____ DATA FOR THE TASK

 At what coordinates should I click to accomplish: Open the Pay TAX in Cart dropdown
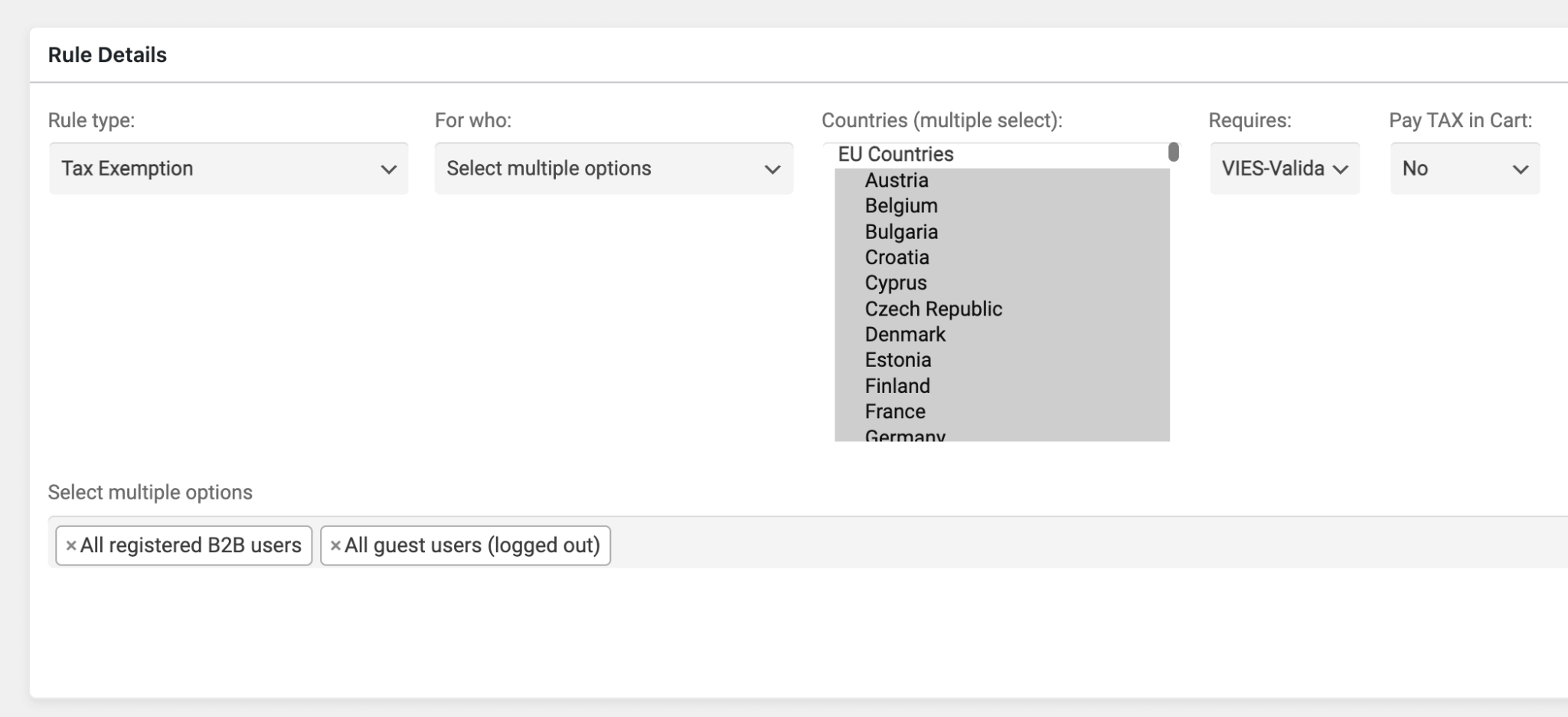[x=1464, y=169]
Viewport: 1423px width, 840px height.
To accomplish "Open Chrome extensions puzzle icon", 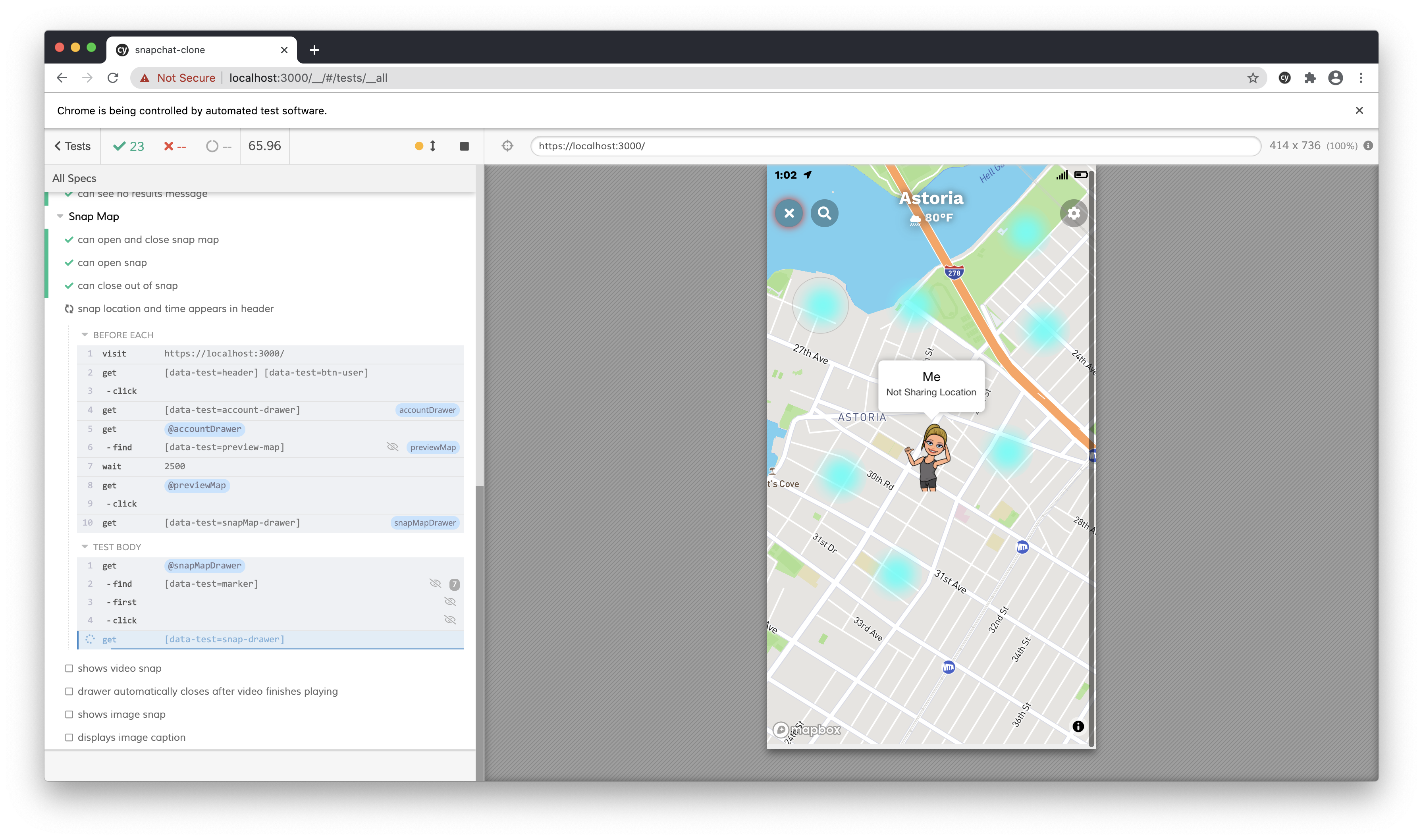I will pos(1310,78).
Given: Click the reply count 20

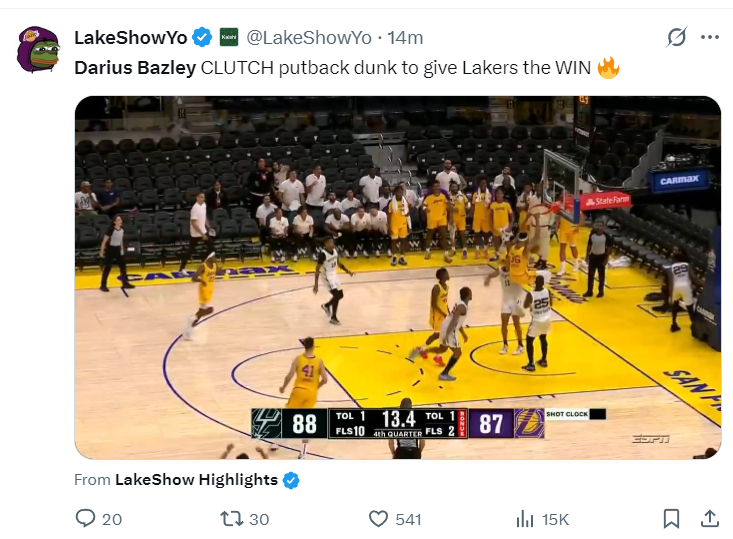Looking at the screenshot, I should pos(112,519).
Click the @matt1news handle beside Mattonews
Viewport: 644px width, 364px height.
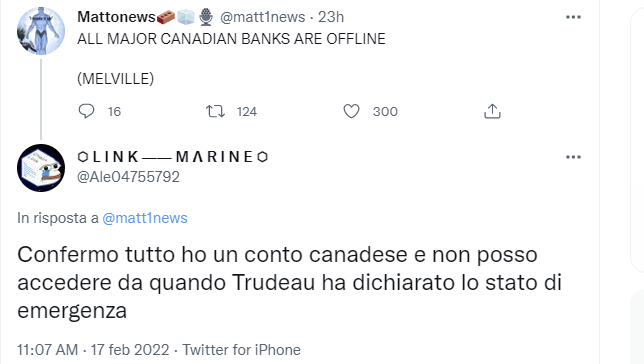point(262,17)
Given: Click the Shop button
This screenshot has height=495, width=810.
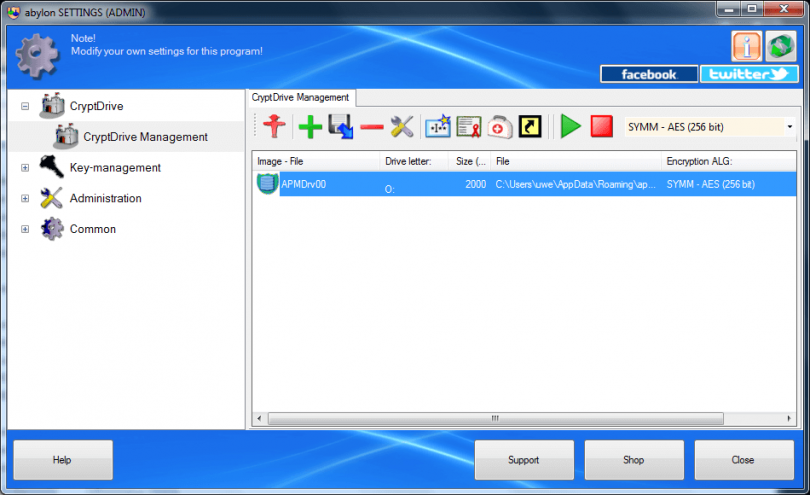Looking at the screenshot, I should (634, 460).
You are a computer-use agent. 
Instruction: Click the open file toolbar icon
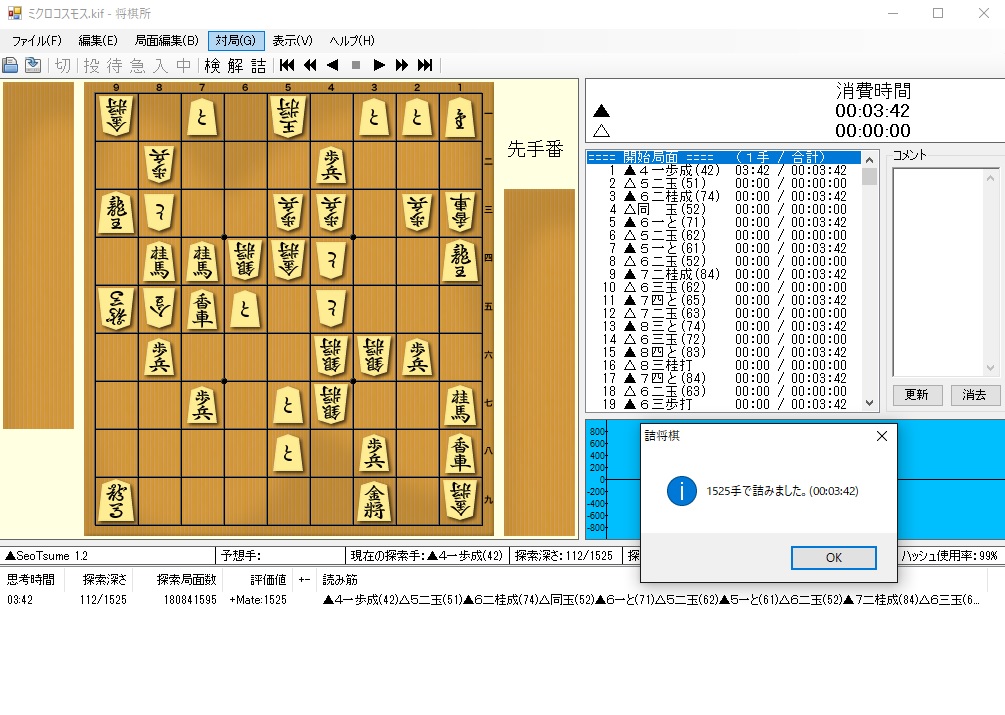coord(10,65)
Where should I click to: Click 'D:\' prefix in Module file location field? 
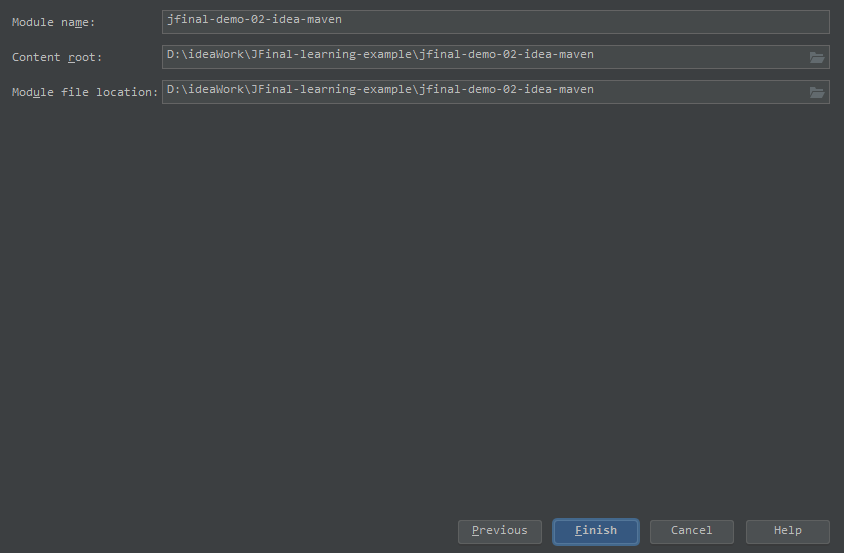coord(177,90)
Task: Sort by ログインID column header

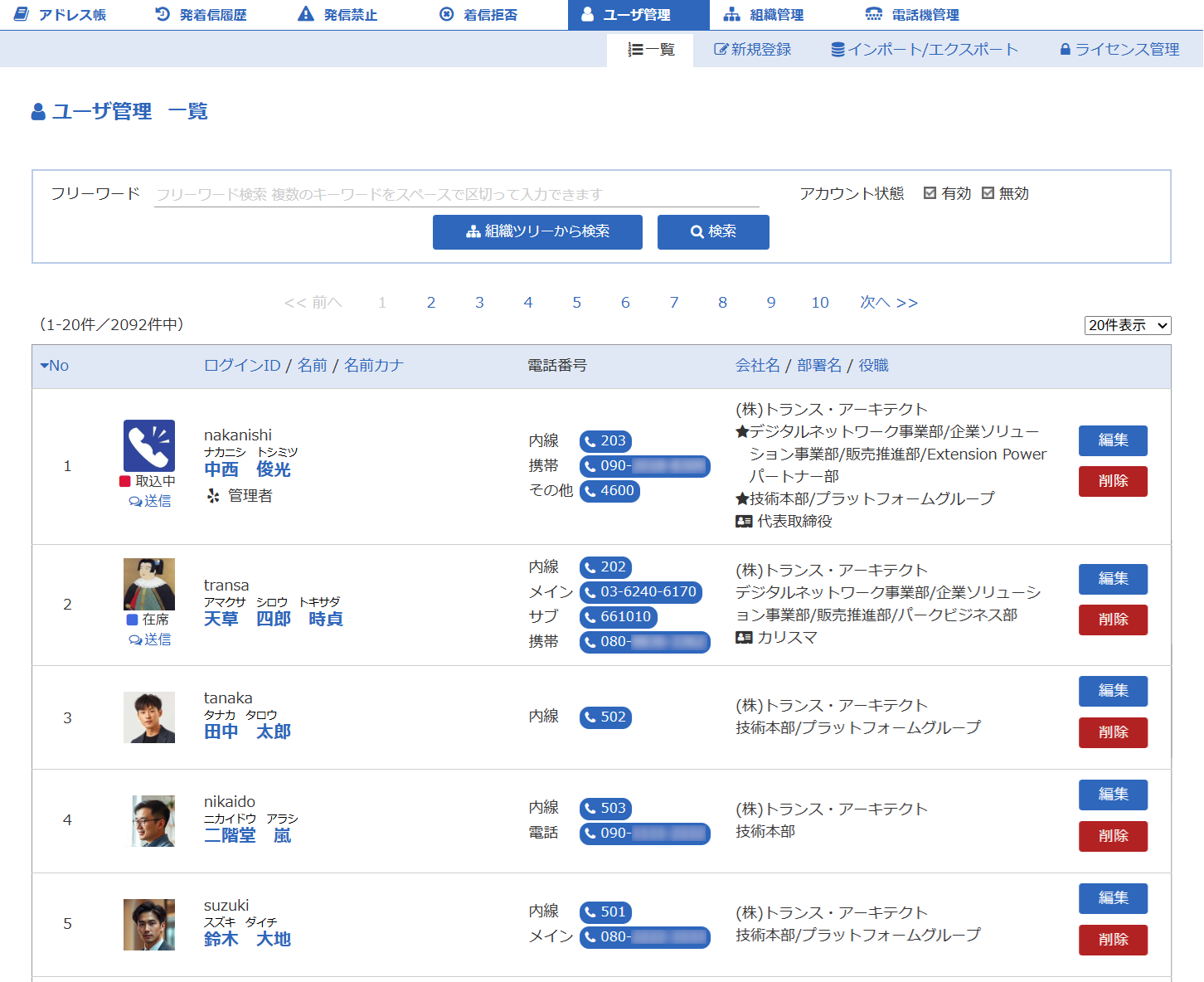Action: pyautogui.click(x=242, y=366)
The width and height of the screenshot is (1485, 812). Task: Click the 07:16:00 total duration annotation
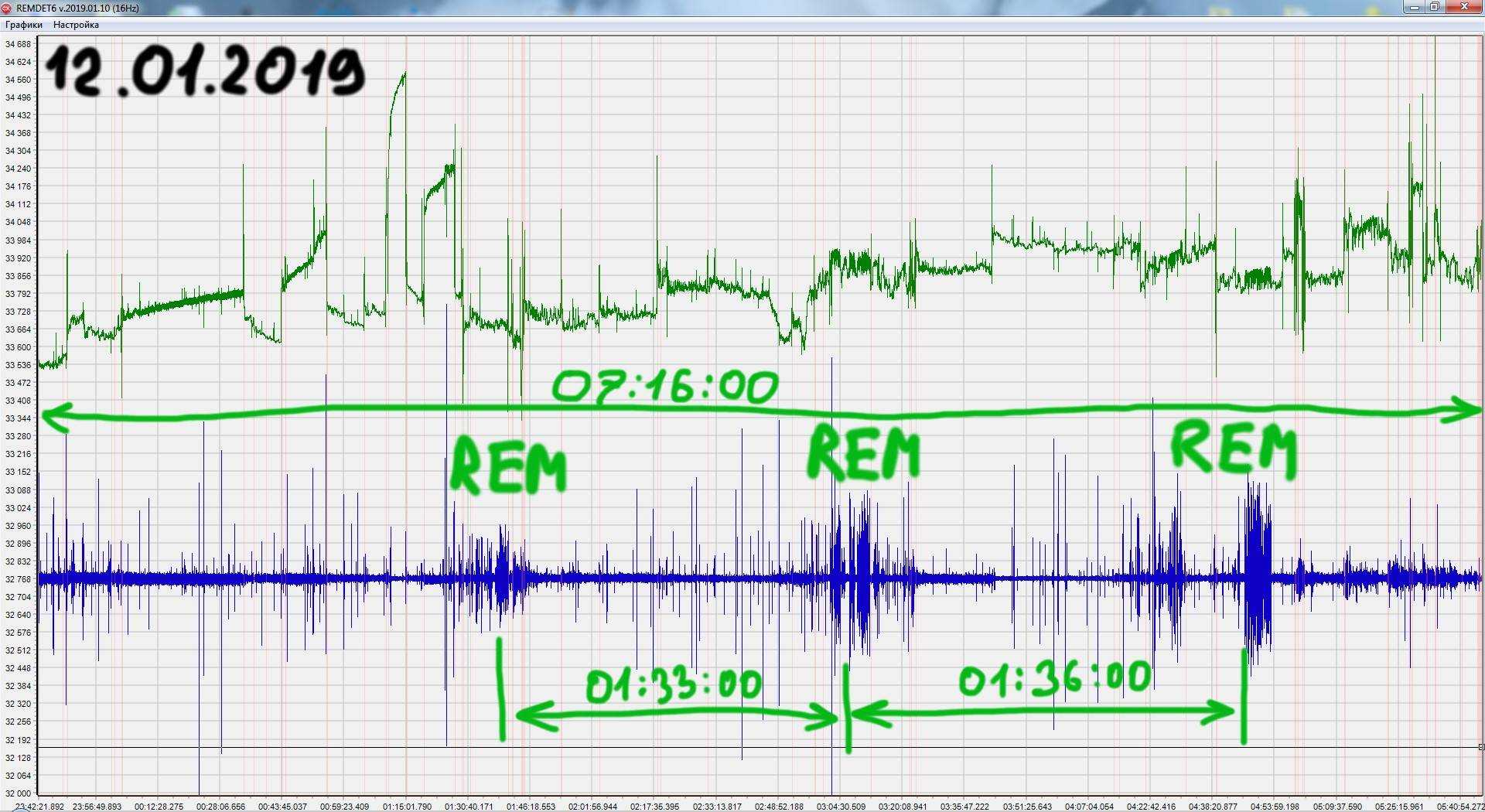click(x=665, y=387)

________

■ DIRECTION: Quote the data from the line with "Click the @matt1news handle beside Mattonews" through the end, both lines included, and leave out the pictures.

■ WRITTEN ANSWER:
Click the @matt1news handle beside Mattonews
Viewport: 644px width, 364px height.
point(262,17)
Given: Click the Shop button
This screenshot has height=495, width=810.
Looking at the screenshot, I should (634, 460).
You are a computer-use agent. 
Instruction: Click the open file toolbar icon
coord(10,65)
Where should I click to: Click 'D:\' prefix in Module file location field? 
coord(177,90)
Task: Sort by ログインID column header

Action: pyautogui.click(x=242, y=366)
The width and height of the screenshot is (1485, 812). Task: Click the 07:16:00 total duration annotation
click(x=665, y=387)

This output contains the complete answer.